ファミタウン八王子 配車アプリとデイ送迎車を使ったシニア送迎サービス

 東京都八王子市でリハビリ型デイサービスを展開するファミタウン八王子では、配車アプリとデイの送迎車を使った、新しいシニア向け送迎サービスの実証事業を実施。デイサービスの送迎サービスが、免許を返納した高齢者の外出支援や過疎地の高齢者の移動確保につながる成果を残した。

 実証事業は、タクシーの配車アプリを手掛けるソニックスの送迎車両運行管理システムを使い、ファミタウン八王子が保有する送迎車両の空き時間を活用して、通所介護利用者や近隣の高齢者の買い物などの外出支援を実施。5月24日から7月末までサービス提供を行い、延べ120人の高齢者がサービスを利用した。

 最大の特長は、「おでかケア便」という配車アプリを用いることで、送迎車の空き時間をうまく活用し、市内20カ所の目的地を効率よく送迎していく点。送迎は社会福祉士などの資格を持つスタッフが担当し、利用者の自宅と病院、スーパーなどの目的地を無駄なく送迎していく。

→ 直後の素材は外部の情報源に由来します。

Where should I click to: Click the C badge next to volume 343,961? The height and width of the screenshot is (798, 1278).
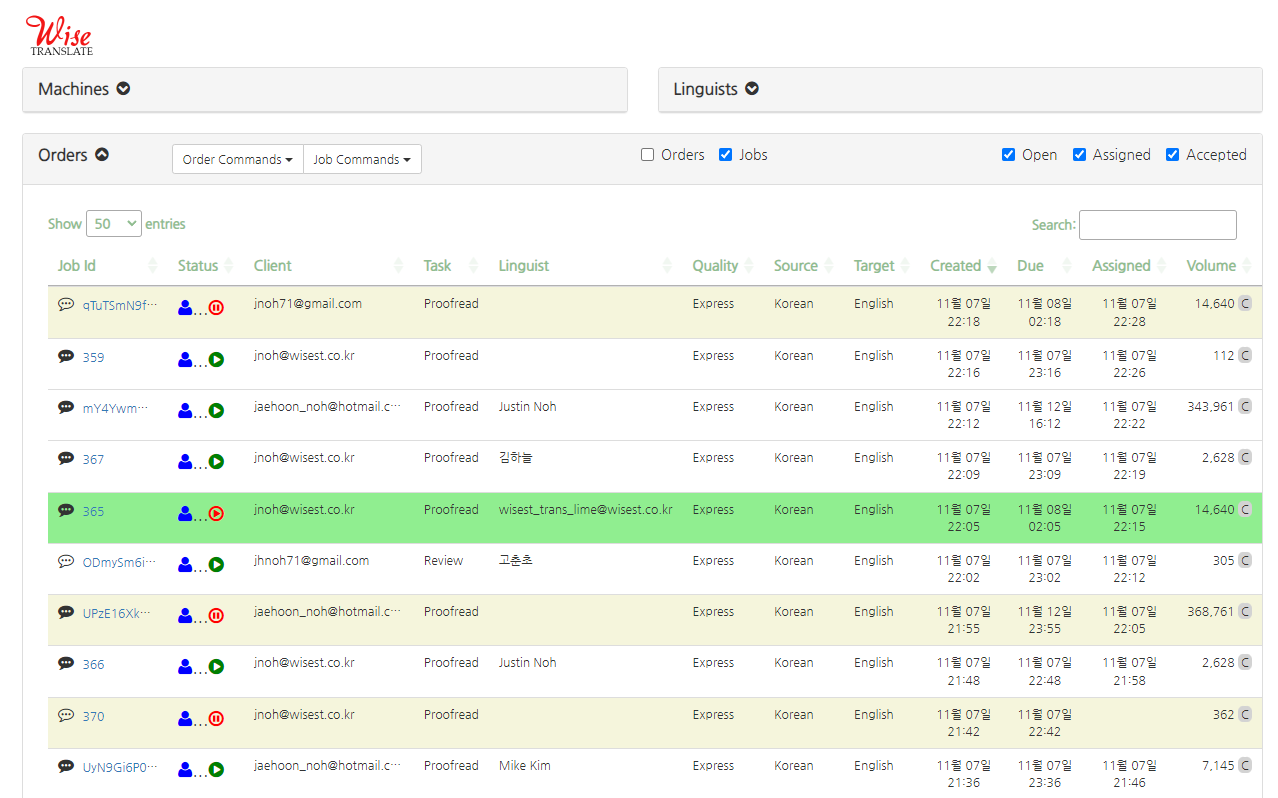coord(1245,406)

 利用の流れは、スマートフォンにアプリをダウンロードし、名前や自宅住所、電話番号などを登録する。その後は、利用日の前日までに、送迎の希望時間と行先、目的地の滞在時間などを入力するだけとシンプル。あとはアプリが希望者と希望時間帯をもとに、最適のルートと時間を導き出し、施設側のスタッフがナビに従って車を運転、利用者を送迎していく流れ。

 「まずはどのくらいのニーズがあるのか知りたかったので、利用料は無料に設定しました」と管理者の斉藤祐介さん。当初は6月18日までの平日9時~17時の間で実証事業を実施したところ、評判を呼び、登録者は180人を超えた。

 さらに地域包括支援センターからの依頼もあり、サービスを7月末まで延長。対象者も事業所の利用者以外の高齢者にも拡大した。その結果、最終的には延べ120人が利用するなどの盛況ぶりだった。

 普段外出を嫌がっている利用者が、今回のサービスを使って、半日以上、外に出られたことや、危険だからと家族から外出を止められていた利用者が一人で通院できたりと、馴染みの関係があるデイサービス事業所だからできる送迎サービスの可能性を遺憾なく発揮した。また、新型コロナウイルスのワクチン接種のために利用された実績もあり、行政からも感謝されたと斉藤さん。「移動支援のニーズがあることは分かったので、サービスを継続できる形を探っていくのが次の段階」と、さらなる先を見据えている。

 「この仕組みが拡がっていけば、どこの地域でも、高齢者の人たちの移動を確保できるようになるかもしれない」と斉藤さん。最新のアプリとデイの送迎車両を使った新しいサービスに、免許を返納した高齢者の外出支援や過疎地の高齢者の移動確保の問題を解決する可能性を感じた。